Most of the commander's testimony on Friday occurred in a hearing closed to journalists because prosecutors invoked a national security privilege over much of the information about how the prison was set up and who worked there.

For example, the former commander was forbidden to describe in open court what the 14 former black site captives were wearing or how they looked when they arrived in 2006. Nor did he explain in his testimony why the guards who worked for him on the cellblocks wore United States military uniforms but were not employees of the Defense Department, a remark that suggested they were C.I.A. agents or contractors disguised as soldiers. Their uniforms bore no ranks and had pseudonyms where their names belonged.

The former commander also said he disagreed with a finding of a Senate Intelligence Committee that Camp 7 was "under the operational control of the C.I.A." He said he worked directly for the overall Guantánamo detention center commander at the time, Rear Adm. Harry B. Harris Jr. of the Navy.

During their first Ramadan at Guantánamo, the commander said, the Camp 7 prisoners ate alone, prayed alone and had no contact with each other. A recorded prayer call piped through a speaker system announced prayer times.

The prison provided them with halal meals, which the guards delivered by opening two doors leading to their cells and then unlocked a slot in the innermost door.
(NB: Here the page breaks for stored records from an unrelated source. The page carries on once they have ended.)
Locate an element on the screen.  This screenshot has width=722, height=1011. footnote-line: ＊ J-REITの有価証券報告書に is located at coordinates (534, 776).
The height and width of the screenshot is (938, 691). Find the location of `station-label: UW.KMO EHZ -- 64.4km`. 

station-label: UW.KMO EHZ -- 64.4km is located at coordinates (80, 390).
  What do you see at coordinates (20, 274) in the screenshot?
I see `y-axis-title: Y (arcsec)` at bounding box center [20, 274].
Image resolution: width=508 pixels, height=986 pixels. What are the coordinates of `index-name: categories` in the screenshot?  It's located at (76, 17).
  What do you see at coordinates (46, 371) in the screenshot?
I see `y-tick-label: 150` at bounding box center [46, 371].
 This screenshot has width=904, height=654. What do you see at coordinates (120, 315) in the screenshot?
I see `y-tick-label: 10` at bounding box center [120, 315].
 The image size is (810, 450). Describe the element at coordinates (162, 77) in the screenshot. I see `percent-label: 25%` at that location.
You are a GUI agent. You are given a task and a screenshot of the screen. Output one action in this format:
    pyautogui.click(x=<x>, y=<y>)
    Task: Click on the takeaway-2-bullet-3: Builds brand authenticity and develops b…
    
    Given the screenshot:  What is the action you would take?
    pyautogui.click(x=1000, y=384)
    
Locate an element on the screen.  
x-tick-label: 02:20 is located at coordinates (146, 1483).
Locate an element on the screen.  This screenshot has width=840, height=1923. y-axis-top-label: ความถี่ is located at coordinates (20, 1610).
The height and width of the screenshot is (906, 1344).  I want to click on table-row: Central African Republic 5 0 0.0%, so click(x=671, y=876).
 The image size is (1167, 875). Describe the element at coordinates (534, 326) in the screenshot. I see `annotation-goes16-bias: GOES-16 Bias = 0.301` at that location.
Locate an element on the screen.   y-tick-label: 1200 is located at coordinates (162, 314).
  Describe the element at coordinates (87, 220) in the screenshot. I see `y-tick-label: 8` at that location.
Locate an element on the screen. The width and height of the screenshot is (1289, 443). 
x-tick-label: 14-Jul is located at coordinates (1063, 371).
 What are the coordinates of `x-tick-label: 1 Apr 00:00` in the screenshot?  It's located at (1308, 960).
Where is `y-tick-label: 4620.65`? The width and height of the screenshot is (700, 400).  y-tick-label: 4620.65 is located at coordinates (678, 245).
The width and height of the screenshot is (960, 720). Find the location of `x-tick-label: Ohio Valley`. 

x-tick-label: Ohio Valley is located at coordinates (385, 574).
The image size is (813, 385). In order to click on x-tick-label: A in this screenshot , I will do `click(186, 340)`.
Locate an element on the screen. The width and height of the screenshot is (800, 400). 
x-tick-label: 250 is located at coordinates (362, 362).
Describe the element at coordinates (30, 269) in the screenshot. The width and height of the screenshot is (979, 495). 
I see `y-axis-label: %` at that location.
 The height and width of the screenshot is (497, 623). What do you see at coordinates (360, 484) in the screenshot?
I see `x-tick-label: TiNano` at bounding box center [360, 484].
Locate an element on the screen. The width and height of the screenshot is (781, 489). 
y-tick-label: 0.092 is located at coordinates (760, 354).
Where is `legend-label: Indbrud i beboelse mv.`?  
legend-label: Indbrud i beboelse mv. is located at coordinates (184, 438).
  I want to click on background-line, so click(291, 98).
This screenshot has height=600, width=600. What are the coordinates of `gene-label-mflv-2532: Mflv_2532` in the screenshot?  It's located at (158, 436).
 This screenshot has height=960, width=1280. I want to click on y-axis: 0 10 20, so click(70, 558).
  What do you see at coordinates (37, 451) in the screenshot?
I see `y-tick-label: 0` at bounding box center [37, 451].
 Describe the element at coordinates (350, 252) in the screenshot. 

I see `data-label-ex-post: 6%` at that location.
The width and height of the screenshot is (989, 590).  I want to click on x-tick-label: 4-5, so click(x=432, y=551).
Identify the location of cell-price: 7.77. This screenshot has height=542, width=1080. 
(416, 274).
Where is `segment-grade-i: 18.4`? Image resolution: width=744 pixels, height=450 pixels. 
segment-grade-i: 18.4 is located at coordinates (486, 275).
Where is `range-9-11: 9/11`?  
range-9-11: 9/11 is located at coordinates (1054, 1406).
In time, they were allowed to exit the back door of their cell to an enclosed recreation yard that has been described as a cell made of chain-linked fencing surrounded by camouflage netting with a restricted view of foliage on one side. Later, the Pentagon sent word that the prisoners could have recreation time in pairs, in separate cells.

A lead prosecutor, Robert Swann, disclosed for the first time during the hearing that an F.B.I. agent came to Guantánamo in November 2007 with an unusual request for the guard force. The agent got permission to bring a six- to eight-inch hair brush to an interrogation of Mr. Mohammed to photograph him holding it.

The anonymous Camp 7 commander said the agent was photographing how Mr. Mohammed "held the brush" to "compare it to the time when he had a weapon in his hand to murder someone." Mr. Swann said that the agent was trying to establish if the hand that held the brush matched the hand of a man on a videotape beheading Daniel Pearl, a Wall Street Journal reporter, in Pakistan in 2002.

Mr. Mohammed has never been charged with killing Mr. Pearl, although Pakistan prosecuted several other men for the kidnapping and killing.